- _WHAT IS BEING ASKED_
After locating the line that contains "The image size is (372, 177)." in the records below, write out exactly that line and each line after it through the one that contains "Task: Collapse the Featured image panel", and nothing else.

Dataset items
Segment Open

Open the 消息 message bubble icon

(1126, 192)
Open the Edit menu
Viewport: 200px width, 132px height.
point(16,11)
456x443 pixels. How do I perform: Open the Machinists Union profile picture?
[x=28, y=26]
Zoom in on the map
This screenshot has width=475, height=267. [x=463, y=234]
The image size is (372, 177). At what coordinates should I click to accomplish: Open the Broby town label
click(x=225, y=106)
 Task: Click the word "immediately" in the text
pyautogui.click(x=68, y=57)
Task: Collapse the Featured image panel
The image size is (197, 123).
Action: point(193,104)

Segment Closed
Segment Open

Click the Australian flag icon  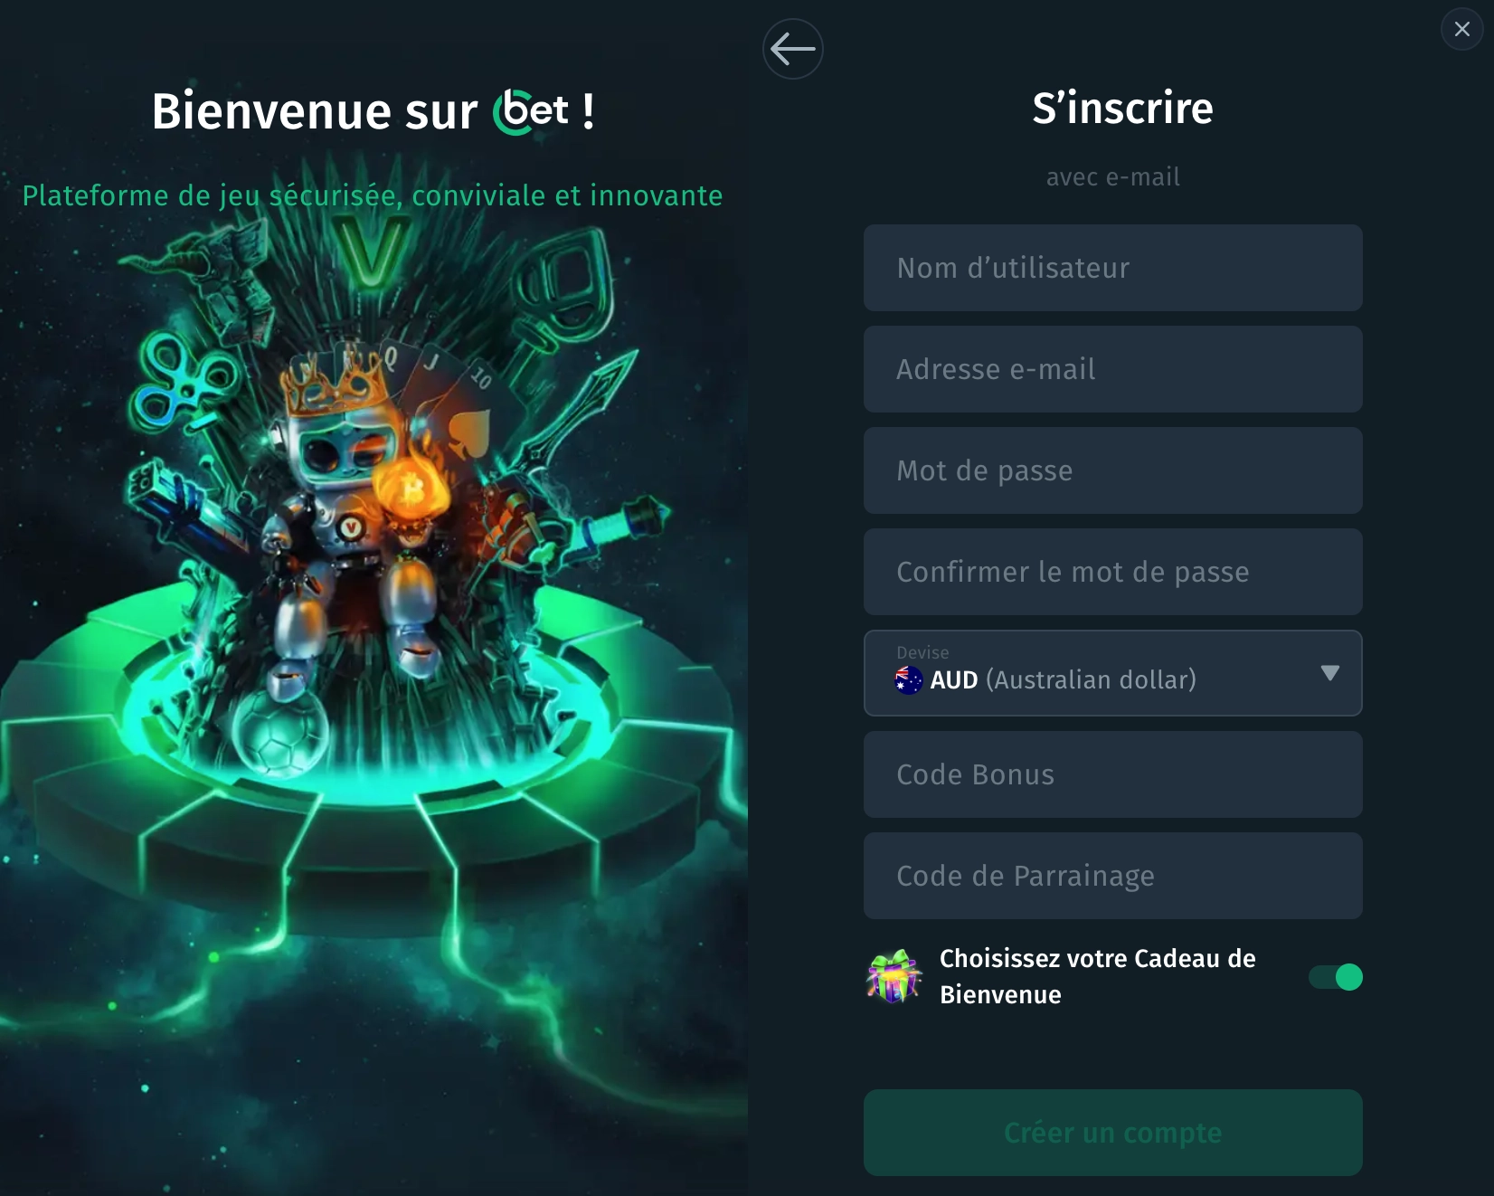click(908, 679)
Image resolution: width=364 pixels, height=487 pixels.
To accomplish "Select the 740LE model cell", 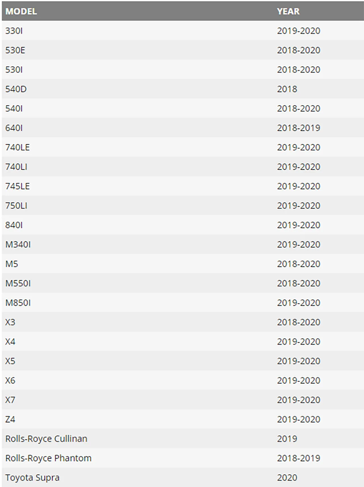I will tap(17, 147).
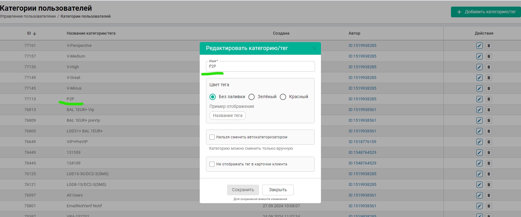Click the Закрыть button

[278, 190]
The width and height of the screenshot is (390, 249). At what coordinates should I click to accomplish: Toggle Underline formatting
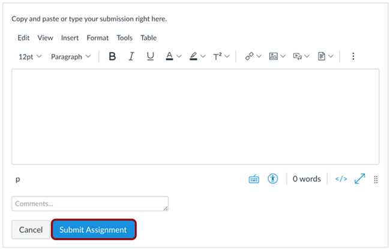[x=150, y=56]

Segment Closed

- _OUTPUT_
The image size is (372, 177). At what coordinates should I click to accomplish: Open the Broby town label
click(x=225, y=106)
 Task: Click the word "immediately" in the text
pyautogui.click(x=68, y=57)
Task: Collapse the Featured image panel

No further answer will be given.